BEGIN

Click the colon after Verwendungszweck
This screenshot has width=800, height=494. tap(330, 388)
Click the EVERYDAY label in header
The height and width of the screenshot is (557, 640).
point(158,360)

END

Extract every line above that contains the string "Click", and reproduce each one in full.

Click the colon after Verwendungszweck
Click the EVERYDAY label in header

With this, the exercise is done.